HarmonyOS, accessories and performance
Inside, the MatePad Mini is not trying to win spec-sheet bragging rights. Huawei does not officially name the chip, and unofficial data points to a 6-core Kirin 9010B built on 7 nm. That is enough for browsing, notes, video, multitasking and casual app switching, but not the kind of silicon you buy for heavy gaming.
HarmonyOS 4.3 brings the usual Huawei ecosystem tricks: Super Device, multi-screen features, acting as a second monitor, and the company’s app and file-sharing flows across devices. Google services are not included out of the box, though they can be installed through Huawei’s app ecosystem, which is still one more step than most buyers would like.
There is no keyboard case, which is the right decision for a product that is not pretending to replace a laptop. Bluetooth and wired keyboards still work, and stylus support is there for note-taking and drawing. GoPaint is included, so Huawei is clearly courting people who want a pocketable creative slab rather than a miniature work machine.
Battery life, cameras and the missing bits
The 6400 mAh battery sounds modest for a tablet, but the device’s size and power needs keep expectations in check.

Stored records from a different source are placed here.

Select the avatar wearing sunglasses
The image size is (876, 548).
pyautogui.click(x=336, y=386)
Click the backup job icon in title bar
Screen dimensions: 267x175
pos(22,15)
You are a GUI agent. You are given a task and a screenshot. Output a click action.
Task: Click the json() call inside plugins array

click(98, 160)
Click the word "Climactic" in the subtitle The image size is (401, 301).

In practice, Huawei says it can handle a long-haul flight, and daily use with a couple of hours of reading and web browsing means charging every 3 to 5 days, sometimes less often. The included 66 W charger is the part everyone should appreciate: less waiting, fewer excuses.

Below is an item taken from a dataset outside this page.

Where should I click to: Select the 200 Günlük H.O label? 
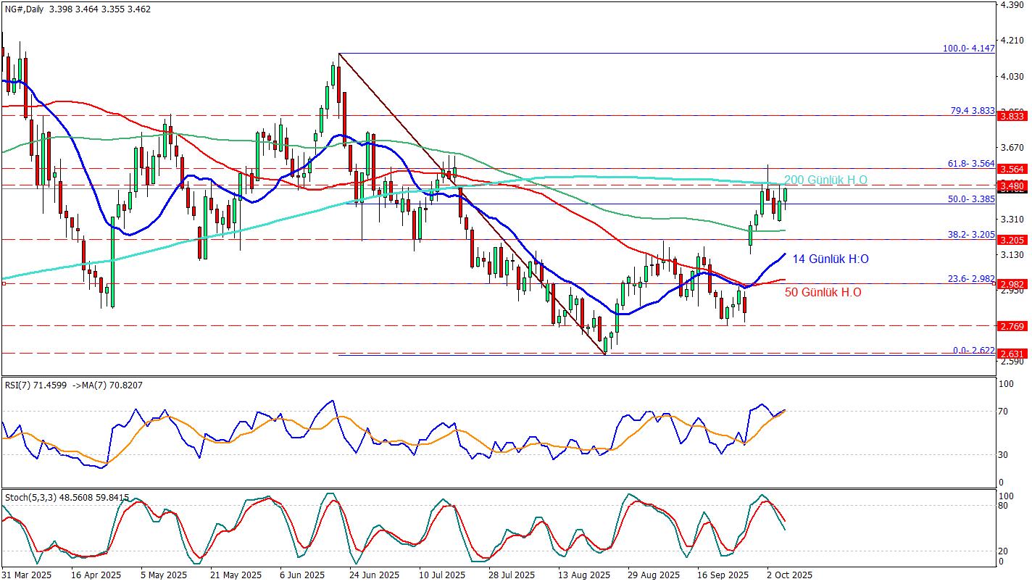(825, 180)
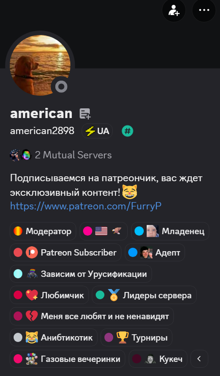Collapse roles list with chevron button
Viewport: 220px width, 376px height.
199,359
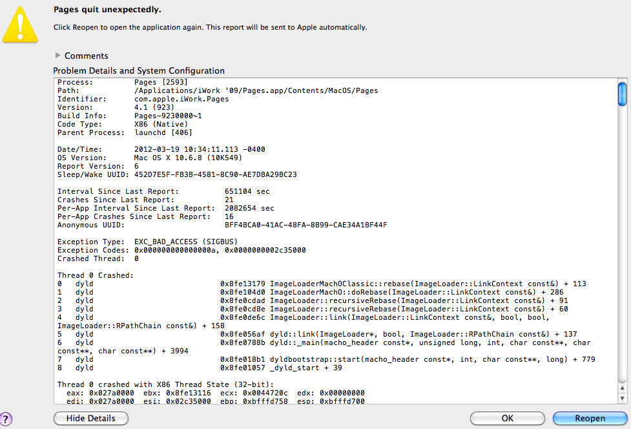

Cameras are another pleasant surprise. A 50 MP main camera, 8 MP ultrawide, and 32 MP selfie camera are overkill for a tablet in the best possible way. They are there for documents, quick snaps, whiteboards and occasional video calls – not for pretending the device is your holiday camera, because no one should be that person.

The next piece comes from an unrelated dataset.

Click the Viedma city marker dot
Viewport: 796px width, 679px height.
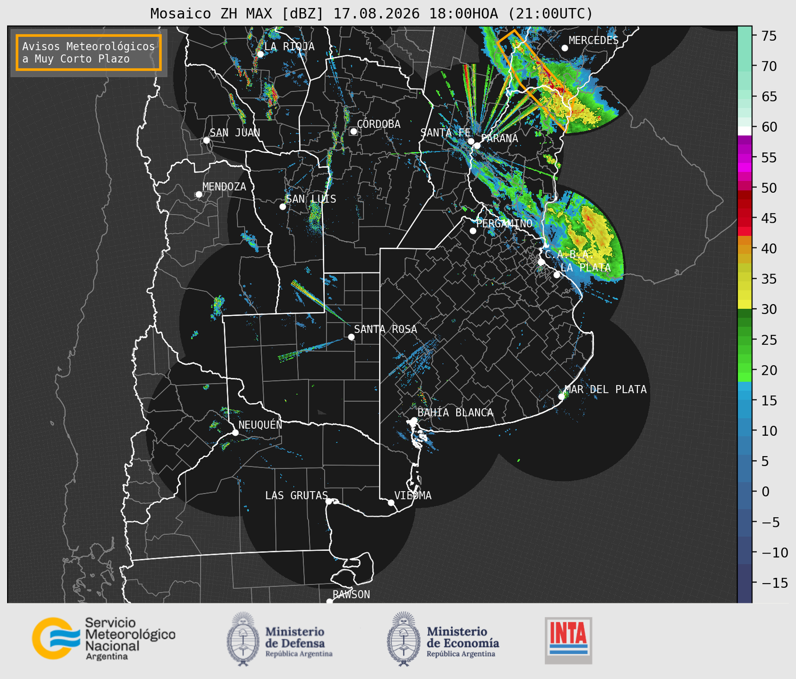point(391,502)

The omissions are easier to spot. There is no SIM version, no microSD slot, and the USB-C 2.0 port will slow down large file transfers. That last one feels especially stingy on a device sold as a portable media companion. Still, the 256 GB base storage and support for external drives soften the blow.
For buyers in Russia, the pricing starts at 40,000 rubles in retail for the 8 + 256 GB version with a bundled case, while the 12 + 256 GB PaperMatte model costs 46,000 rubles with the case included. Marketplaces shave off a few thousand rubles, but then you may have to buy the case separately, which makes the bargain less exciting than it first looks.
The more interesting question is who this is really for. If you want a tablet that behaves like a laptop, this is not it. If you want the kind of device you reach for without thinking – for trains, flights, cafes, or a couch session that turns into one more chapter – Huawei has found a gap the industry mostly ignored. The Huawei MatePad Mini makes the strongest case for compact tablets by being honest about what a small tablet should do.